Oltre 300 persone per l’ultimo dibattito e migliaia di presenze complessive nei dieci giorni di manifestazione. Si è chiusa domenica sera nell’Area del Capanno di via Taramelli l’edizione 2026 della Festa de l’Unità di Lodi, che dal 27 agosto al 6 settembre ha alternato incontri politici, ristorazione, musica e iniziative per i più giovani. A chiudere il programma è stato l’incontro “La forza della democrazia in un mondo di prepotenti“, con l’ex ministro della Difesa Lorenzo Guerini e il giornalista e scrittore Mario Calabresi, moderato dalla direttrice de Il Giorno e Quotidiano Nazionale Agnese Pini.
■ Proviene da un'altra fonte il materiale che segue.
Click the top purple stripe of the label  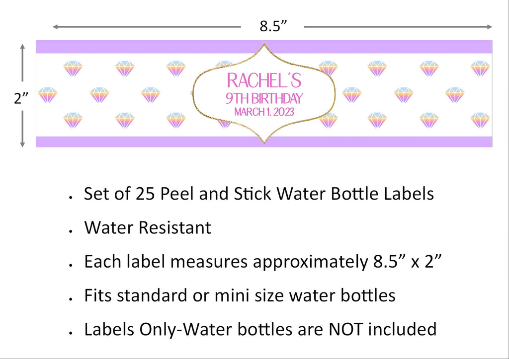(264, 47)
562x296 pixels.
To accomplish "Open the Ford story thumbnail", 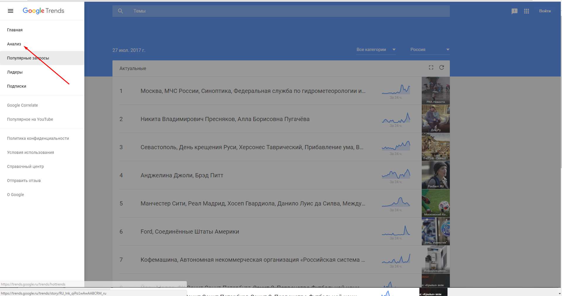I will point(435,231).
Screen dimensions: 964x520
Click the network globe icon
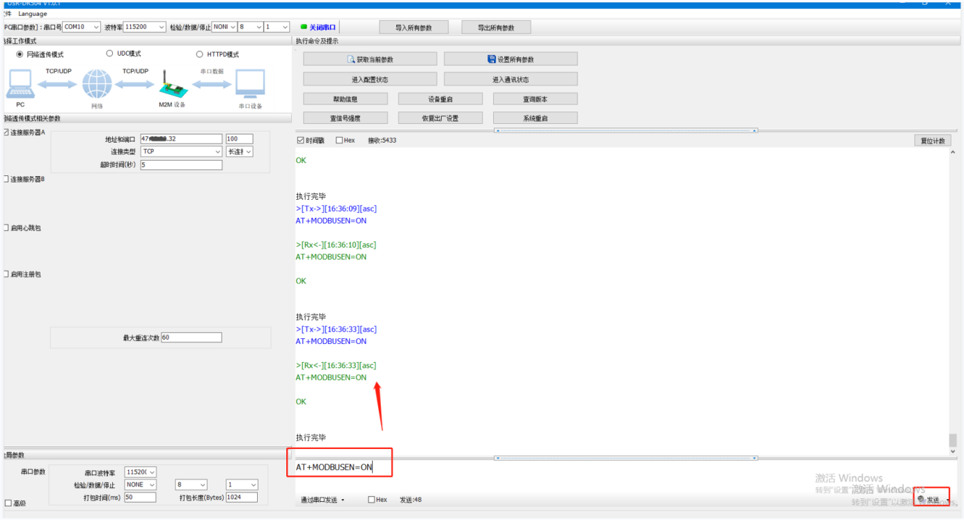click(x=97, y=85)
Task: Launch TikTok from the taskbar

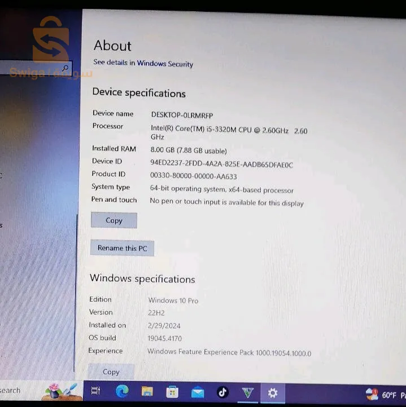Action: coord(222,392)
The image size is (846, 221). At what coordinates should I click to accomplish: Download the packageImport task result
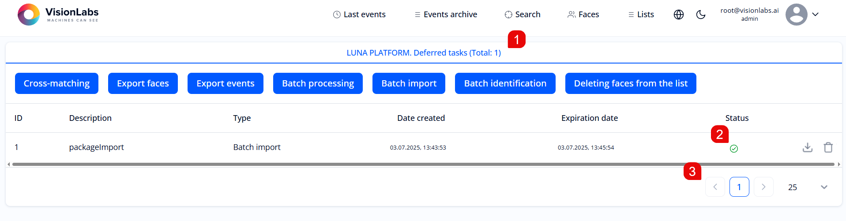pyautogui.click(x=807, y=147)
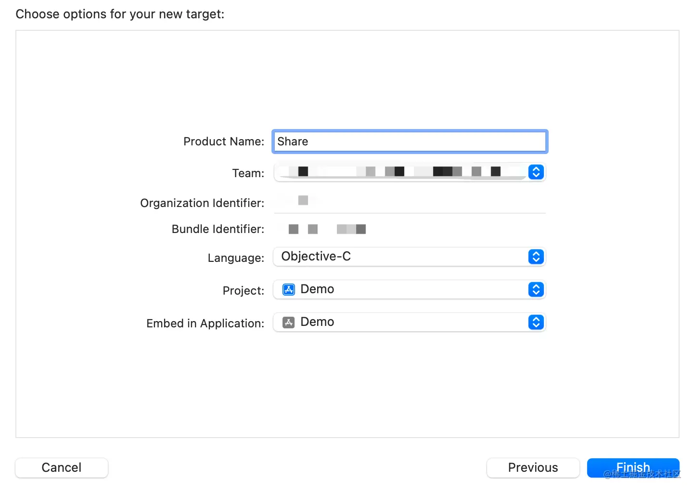The height and width of the screenshot is (492, 694).
Task: Click the blue chevrons on Embed in Application popup
Action: coord(536,322)
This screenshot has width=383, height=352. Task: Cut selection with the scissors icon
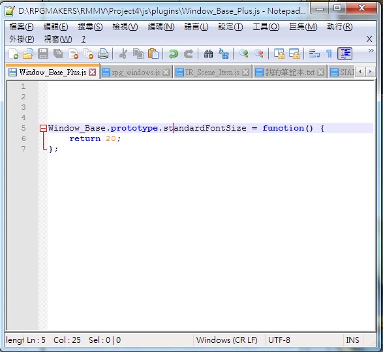123,54
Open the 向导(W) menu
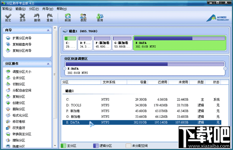 [48, 9]
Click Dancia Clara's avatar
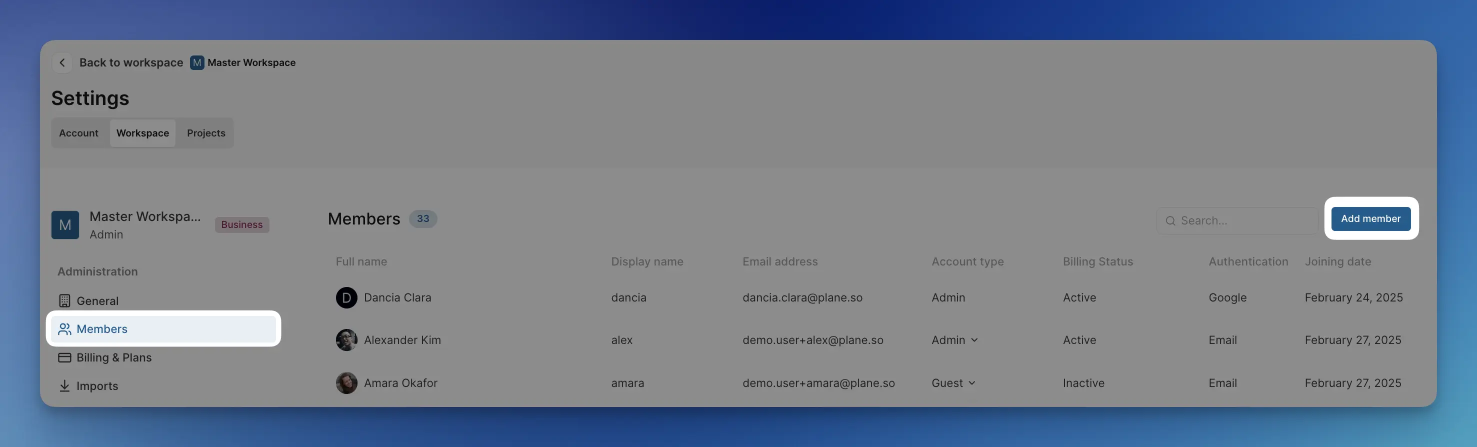 click(x=346, y=298)
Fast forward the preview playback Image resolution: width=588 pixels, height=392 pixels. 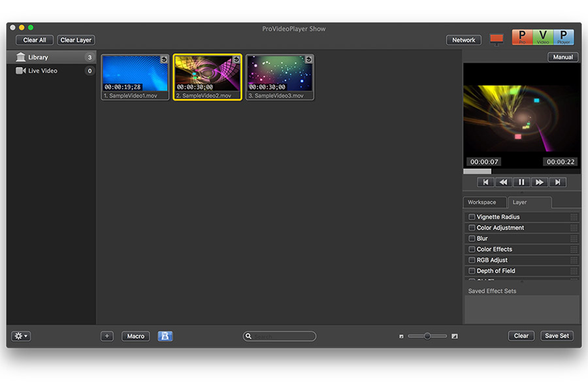pos(540,182)
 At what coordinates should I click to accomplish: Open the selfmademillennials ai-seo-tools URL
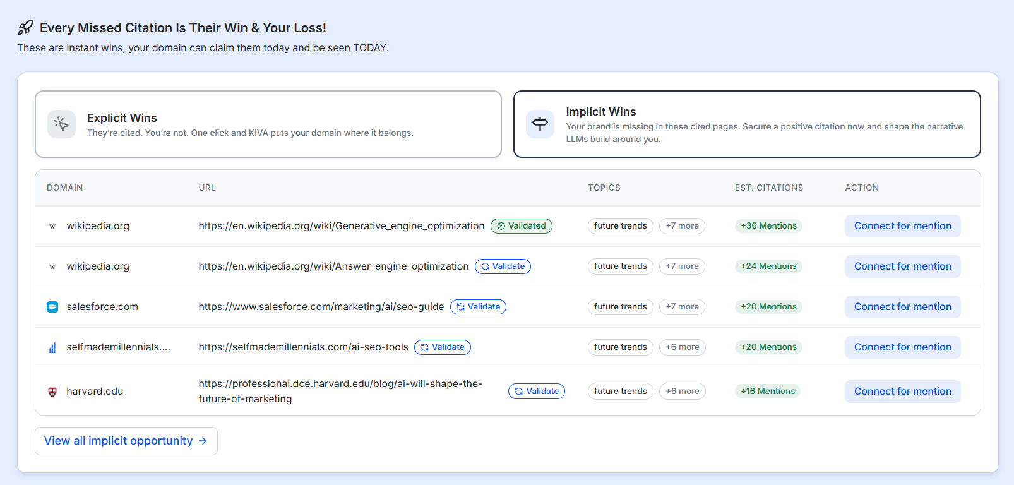point(303,347)
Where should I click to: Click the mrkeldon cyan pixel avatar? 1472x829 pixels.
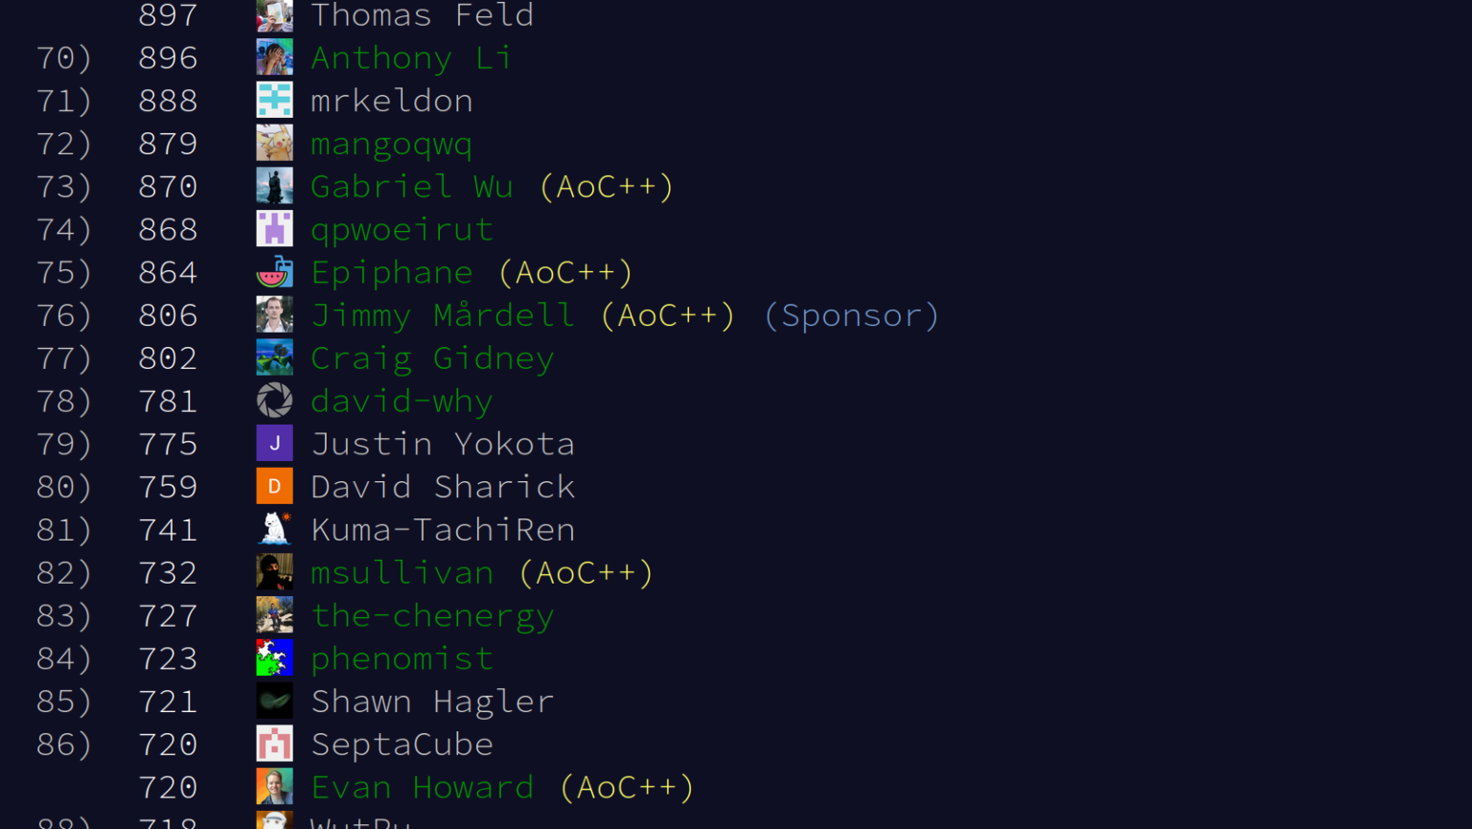274,101
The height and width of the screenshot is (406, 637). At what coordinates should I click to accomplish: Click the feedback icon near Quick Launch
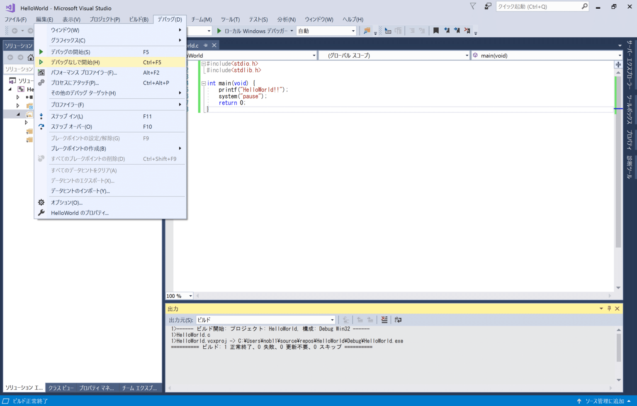pos(488,6)
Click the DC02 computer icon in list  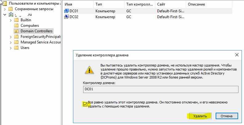(x=67, y=17)

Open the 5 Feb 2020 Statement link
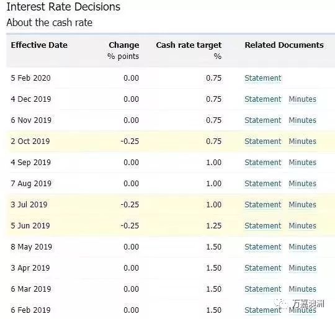pos(263,78)
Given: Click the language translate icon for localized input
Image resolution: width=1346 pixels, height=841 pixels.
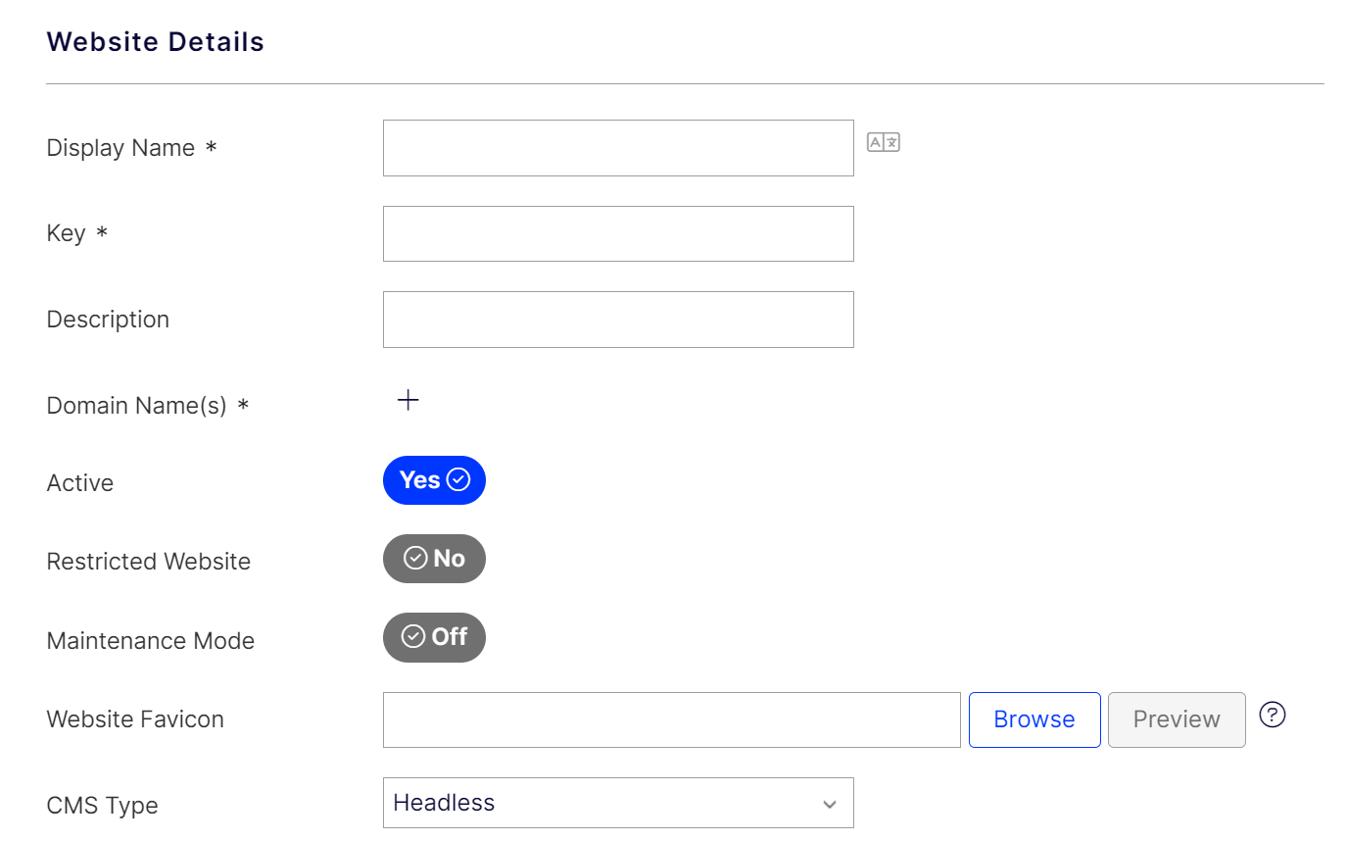Looking at the screenshot, I should (881, 141).
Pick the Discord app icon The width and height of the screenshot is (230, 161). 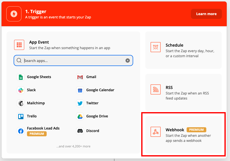coord(80,131)
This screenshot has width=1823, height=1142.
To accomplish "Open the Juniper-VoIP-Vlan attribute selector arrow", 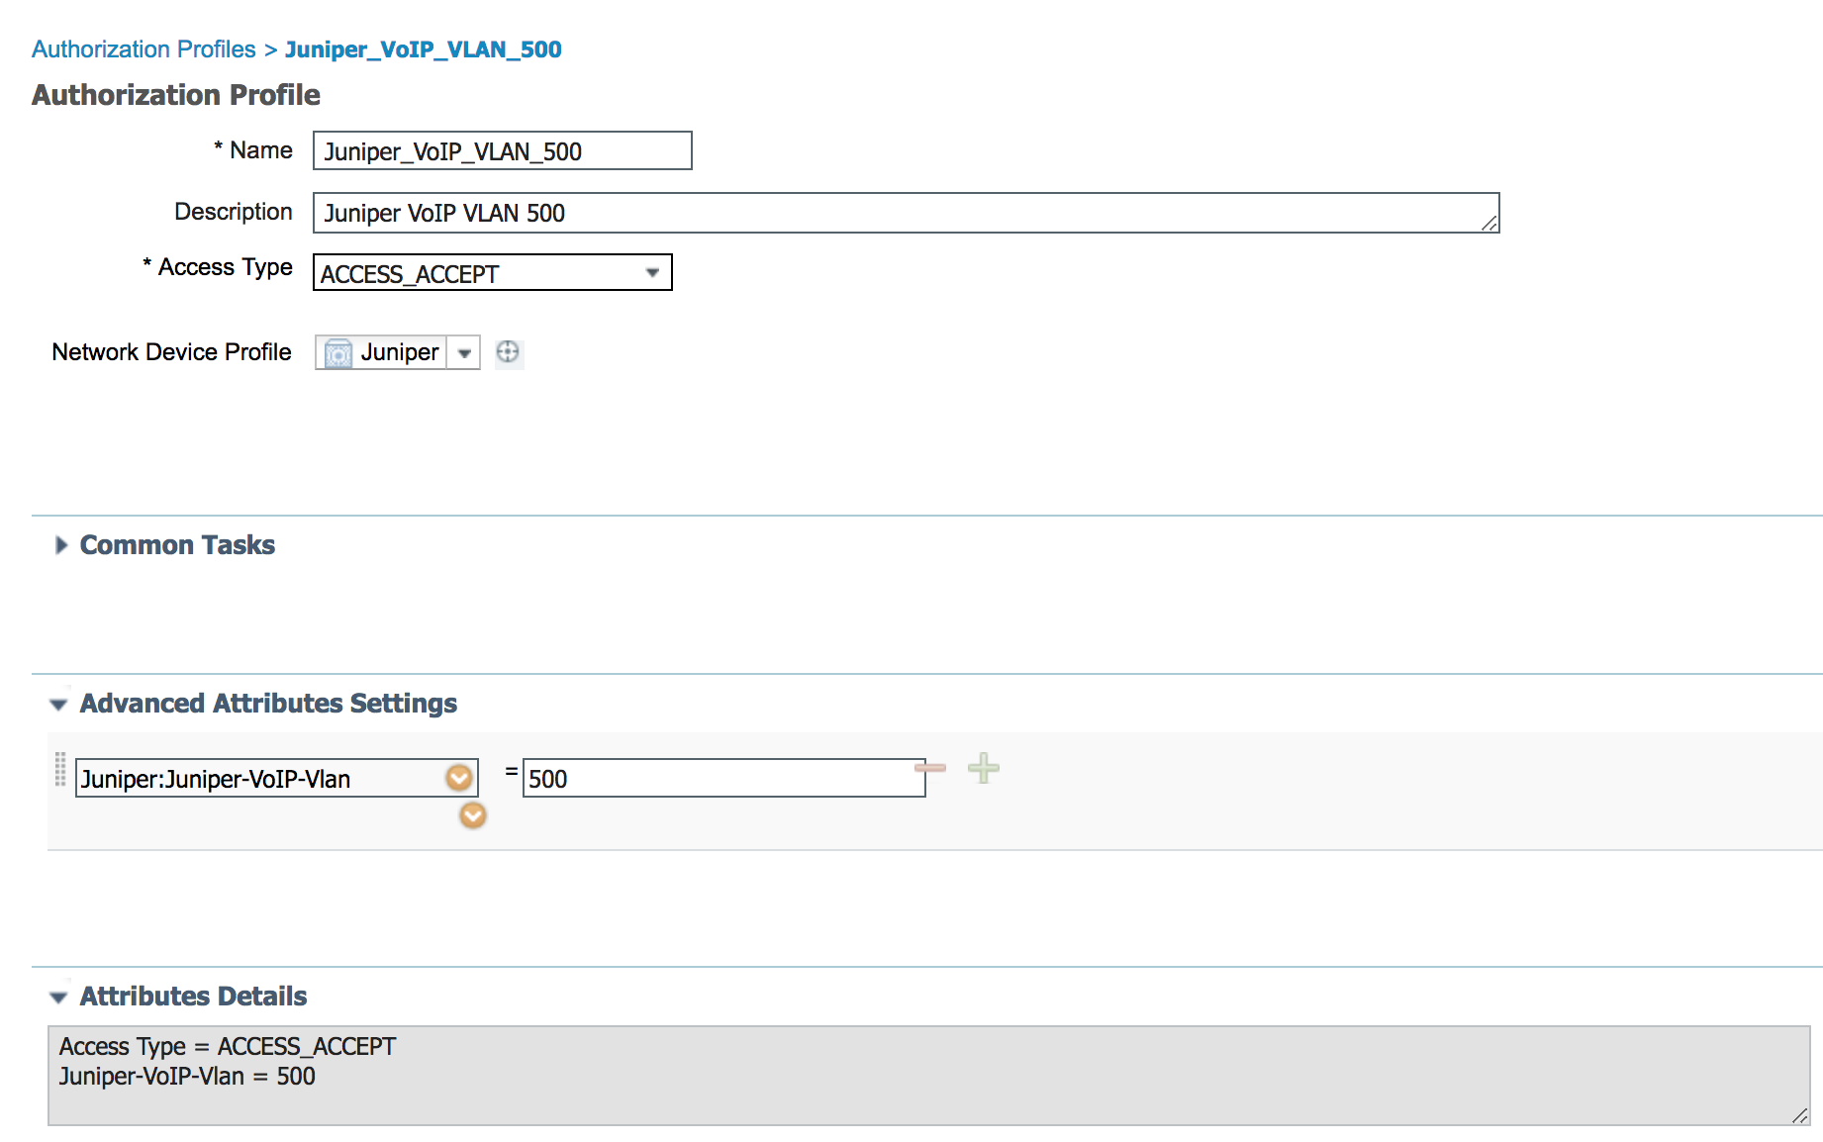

"La serata di domenica ha suggellato il successo di una festa straordinaria, che quest’anno ha raccolto migliaia di persone – commenta il segretario provinciale del Pd Andrea Ferrari –. È la dimostrazione che eventi e discussioni politiche di carattere alto e importante possono attirare moltissime persone". Alle spalle della manifestazione il lavoro di circa 200 volontari, impegnati tra ristorante, pizzeria, bar e gli altri spazi. Particolarmente numerosa, secondo gli organizzatori, anche la partecipazione dei giovani. "È una festa che riesce ad attirare trasversalmente tante persone, anche semplicemente per stare insieme intorno a un tavolo e discutere di politica o della vita", aggiunge Ferrari, che ha ringraziato anche Questura e Prefettura per il lavoro di prevenzione e controllo.